Pour moi, littéralement les magasins hors taxes sont des magasins qui vendent des produits d'où les taxes ont été enlevées. En toute logique, on devrait donc trouver des prix bien plus intéressants dans les zones détaxées des aéroports que nos villes surtaxées... Hé bien non ! 
Non seulement ce n'est pas détaxé, mais souvent c'est encore plus cher que dans le petit 7 Eleven du coin de la rue. Par exemple, la petite bouteille de Sang Som que nous avons acheté 500฿ est vendue ici 750, et c'est pareil pour tout le reste. Payer plus de 30$ pour une tablette de chocolat s'est un petit peu exagéré où c'est moi qui suis en train de devenir radin ? 
De toute façon, nous n'achetons rien et les quelques billets qui nous restent seront mis en sécurité au fond du porte-monnaie de voyage pour un prochain séjour. 

All passengers on the flight JL006 to Narita International Airport, are requested to submit F6 door for immediate boarding. 
Tiens, mais c'est nous ça... Derniers bye-bye en direction supposée de la Cité des Anges (bien avant Los Angeles), embarquons dans l'avion et cherchons nos sièges, rangée 48. Il n'y a pas de place pour les pieds, deux boites métalliques en dessous des sièges de devant bloquent tout accès au confort. J'aimerais bien les bourrer de coups de pied, mais comme je ne sais pas si c'est un élément indispensable pour la sécurité de ce vol, je m'abstiendrais. Nous ne sommes qu'à cinq heures de Narita, normalement le vol suivant devrait être plus confortable. 

Au revoir Krung Thep mahanakhon amon rattanakosin mahintara ayuthaya mahadilok phop noppharat ratchathani burirom udomratchaniwet mahasathan amon piman awatan sathit sakkathattiya witsanukam prast, ça a été un plaisir de voir que tu te portes bien, je dirais même de mieux en mieux. 
Nous serons très heureux de te revoir très vite, mais en attendant, nous allons gagner de quoi revenir. 

Aéroport international de Narita, préfecture de Chiba, Tokyo, Japon. 
L'atterrissage est acrobatique, les rafales de vent font tanguer la carlingue du gros Boeing et le tarmac ne veux pas s'aligner face à la caméra de proue.
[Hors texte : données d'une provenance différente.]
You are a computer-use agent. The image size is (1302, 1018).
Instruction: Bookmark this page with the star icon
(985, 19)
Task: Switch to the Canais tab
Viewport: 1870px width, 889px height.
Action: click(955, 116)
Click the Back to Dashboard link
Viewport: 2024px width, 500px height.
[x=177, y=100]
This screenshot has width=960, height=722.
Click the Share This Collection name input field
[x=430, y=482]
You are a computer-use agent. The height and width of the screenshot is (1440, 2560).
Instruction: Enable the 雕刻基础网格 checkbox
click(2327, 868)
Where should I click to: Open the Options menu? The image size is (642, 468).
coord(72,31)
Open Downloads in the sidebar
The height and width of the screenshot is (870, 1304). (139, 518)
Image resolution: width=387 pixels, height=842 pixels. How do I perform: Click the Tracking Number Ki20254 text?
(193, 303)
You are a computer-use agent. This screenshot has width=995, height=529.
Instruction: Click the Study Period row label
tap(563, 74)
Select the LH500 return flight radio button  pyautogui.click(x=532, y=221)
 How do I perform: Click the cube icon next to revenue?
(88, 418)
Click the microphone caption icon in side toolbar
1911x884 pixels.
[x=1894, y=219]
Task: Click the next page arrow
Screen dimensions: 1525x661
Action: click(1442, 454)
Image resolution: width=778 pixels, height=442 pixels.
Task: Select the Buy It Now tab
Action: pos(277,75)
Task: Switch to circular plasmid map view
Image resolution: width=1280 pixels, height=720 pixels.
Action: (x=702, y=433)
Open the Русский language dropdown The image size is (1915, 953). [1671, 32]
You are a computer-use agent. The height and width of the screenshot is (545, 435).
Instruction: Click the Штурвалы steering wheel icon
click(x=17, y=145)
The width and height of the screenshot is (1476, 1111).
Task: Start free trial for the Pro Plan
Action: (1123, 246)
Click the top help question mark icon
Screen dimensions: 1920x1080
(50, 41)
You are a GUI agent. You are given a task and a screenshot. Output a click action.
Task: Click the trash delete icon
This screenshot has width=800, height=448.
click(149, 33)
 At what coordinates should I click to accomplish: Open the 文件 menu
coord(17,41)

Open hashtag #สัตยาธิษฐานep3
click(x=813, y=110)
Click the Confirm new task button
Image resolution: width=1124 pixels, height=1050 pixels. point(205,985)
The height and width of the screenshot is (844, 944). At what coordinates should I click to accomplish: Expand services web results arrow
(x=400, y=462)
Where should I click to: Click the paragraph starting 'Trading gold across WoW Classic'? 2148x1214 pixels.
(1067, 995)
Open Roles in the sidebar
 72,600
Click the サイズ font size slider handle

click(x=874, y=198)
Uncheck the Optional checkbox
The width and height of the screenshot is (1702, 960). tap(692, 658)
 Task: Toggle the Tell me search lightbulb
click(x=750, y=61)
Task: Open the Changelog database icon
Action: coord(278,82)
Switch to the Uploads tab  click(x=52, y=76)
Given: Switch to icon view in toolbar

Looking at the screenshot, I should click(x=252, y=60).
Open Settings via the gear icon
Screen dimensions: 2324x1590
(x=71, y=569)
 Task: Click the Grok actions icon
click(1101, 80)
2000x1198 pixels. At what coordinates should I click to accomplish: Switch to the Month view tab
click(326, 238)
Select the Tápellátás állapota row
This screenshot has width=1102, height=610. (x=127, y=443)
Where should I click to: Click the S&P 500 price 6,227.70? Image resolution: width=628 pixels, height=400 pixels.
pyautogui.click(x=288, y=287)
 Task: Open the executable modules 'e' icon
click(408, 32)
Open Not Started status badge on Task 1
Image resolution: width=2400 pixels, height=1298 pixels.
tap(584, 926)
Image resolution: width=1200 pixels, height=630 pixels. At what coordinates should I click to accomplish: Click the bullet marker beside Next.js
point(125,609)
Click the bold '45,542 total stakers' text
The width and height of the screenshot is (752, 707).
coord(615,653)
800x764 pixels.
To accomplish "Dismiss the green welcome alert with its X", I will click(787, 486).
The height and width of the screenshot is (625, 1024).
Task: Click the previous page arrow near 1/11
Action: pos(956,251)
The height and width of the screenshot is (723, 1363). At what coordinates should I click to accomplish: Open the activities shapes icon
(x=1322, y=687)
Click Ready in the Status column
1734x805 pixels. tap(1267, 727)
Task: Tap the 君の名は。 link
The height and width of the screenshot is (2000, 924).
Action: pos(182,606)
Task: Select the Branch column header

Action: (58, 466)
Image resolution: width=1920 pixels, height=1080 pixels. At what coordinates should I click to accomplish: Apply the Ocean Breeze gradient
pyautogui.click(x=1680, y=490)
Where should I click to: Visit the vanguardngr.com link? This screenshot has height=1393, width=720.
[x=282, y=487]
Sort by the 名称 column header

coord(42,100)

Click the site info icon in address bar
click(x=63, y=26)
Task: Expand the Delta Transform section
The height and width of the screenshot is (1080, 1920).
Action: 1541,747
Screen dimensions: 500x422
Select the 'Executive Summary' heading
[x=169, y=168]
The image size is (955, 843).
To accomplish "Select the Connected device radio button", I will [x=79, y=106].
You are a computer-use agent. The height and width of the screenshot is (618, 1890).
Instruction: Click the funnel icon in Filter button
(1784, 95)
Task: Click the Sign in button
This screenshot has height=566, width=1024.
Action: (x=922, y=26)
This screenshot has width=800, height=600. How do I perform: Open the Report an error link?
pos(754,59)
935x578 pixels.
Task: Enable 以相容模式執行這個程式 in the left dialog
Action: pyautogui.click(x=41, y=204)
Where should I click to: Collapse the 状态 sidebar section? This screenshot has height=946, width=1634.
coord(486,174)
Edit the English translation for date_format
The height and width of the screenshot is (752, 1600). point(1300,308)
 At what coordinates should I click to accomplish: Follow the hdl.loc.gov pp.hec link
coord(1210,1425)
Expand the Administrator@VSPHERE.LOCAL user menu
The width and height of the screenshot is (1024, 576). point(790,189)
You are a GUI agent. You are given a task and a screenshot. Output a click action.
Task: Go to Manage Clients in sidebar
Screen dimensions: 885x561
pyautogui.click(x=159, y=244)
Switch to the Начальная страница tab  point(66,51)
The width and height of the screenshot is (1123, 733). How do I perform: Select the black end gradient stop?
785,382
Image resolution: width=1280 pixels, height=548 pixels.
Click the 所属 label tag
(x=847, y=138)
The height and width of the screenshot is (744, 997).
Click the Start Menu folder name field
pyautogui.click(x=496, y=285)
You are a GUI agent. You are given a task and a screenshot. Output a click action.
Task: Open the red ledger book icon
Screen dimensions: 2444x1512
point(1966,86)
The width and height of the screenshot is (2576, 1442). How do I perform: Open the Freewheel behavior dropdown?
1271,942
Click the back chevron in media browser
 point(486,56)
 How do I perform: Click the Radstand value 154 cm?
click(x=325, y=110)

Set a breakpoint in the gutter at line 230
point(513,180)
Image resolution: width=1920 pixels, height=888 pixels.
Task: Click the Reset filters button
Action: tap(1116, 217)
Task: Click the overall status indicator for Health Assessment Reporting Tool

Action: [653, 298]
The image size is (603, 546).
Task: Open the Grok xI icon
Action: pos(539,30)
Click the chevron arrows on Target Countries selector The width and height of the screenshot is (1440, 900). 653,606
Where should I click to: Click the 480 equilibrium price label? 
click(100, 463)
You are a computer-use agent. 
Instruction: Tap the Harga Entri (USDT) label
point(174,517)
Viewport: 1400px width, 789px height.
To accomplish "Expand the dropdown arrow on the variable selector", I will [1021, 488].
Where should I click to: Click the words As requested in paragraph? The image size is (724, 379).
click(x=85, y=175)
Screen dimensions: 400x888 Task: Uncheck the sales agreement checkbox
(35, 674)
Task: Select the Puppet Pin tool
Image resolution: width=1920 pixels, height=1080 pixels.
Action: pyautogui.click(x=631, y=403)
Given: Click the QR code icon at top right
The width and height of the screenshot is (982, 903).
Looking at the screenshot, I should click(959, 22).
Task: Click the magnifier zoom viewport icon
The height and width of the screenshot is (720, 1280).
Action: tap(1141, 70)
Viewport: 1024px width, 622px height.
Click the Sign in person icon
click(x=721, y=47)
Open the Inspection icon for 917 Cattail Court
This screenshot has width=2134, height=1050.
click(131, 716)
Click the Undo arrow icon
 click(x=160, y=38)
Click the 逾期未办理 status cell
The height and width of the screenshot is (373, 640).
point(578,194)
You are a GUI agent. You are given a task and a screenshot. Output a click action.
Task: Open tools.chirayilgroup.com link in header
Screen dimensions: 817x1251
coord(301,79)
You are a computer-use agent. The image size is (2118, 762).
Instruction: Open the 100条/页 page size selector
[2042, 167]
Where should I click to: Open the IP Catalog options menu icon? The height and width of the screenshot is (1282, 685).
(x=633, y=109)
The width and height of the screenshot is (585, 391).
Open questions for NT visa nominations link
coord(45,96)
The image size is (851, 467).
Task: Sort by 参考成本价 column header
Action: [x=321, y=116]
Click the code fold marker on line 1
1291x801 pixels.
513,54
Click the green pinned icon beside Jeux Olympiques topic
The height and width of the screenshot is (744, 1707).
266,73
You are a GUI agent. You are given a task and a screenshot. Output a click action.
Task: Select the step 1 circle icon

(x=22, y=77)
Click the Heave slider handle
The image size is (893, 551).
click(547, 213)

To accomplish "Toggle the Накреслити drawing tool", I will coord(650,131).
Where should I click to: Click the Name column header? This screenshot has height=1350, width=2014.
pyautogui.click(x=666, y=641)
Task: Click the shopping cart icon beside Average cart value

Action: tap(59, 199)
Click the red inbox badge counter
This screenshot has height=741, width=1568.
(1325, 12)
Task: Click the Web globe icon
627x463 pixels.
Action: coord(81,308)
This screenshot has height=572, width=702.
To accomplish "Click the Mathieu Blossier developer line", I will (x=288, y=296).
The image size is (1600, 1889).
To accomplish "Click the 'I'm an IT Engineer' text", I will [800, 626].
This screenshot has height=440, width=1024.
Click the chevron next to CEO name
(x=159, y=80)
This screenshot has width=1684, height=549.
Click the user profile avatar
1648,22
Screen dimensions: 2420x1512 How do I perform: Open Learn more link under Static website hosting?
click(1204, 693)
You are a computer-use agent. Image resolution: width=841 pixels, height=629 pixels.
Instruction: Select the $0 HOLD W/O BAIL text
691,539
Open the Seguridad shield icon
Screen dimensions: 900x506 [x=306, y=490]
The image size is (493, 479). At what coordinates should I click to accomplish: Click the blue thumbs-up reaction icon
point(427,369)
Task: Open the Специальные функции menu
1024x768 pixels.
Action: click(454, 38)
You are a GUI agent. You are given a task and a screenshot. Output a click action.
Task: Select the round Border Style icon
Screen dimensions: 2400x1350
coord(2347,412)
Secondes d'angoisse...
Finalement, les roues se posent, chacune leur tour et nous réussissons à débarquer, un peu flageolants, dans le grand terminal. 

Il est quelque part dans un fuseau horaire de passage, l'heure de l'apéro. Les whiskys japonais sont réputés, et le magasin dans lequel nous jetons notre dévolue offre les dégustations pour tous leurs produits. J'aimerais aller au bout de la rangée de Hibiki, mais la cinquième (ou septième) bouteille semble remporter tous les suffrages. Un Nikka élevé en fût de chêne pendant 21 belles années se promène maintenant avec nous vers les sièges confortables de la salle d'attente. 

Au Japon, même si t'as pas envie, il faut y aller. Les toilettes méritent une visite et le confort est à la hauteur de mes attentes. Le siège est chauffé, la musique est douce et le jet d'eau tiède est aussi surprenant que relaxant. J'y passerais bien le reste de mon heure d'attente, mais ça risquerait de paraître suspect. 
En tout cas, envie pas envie, il faut aller faire un tour dans les toilettes d'un aéroport japonais. 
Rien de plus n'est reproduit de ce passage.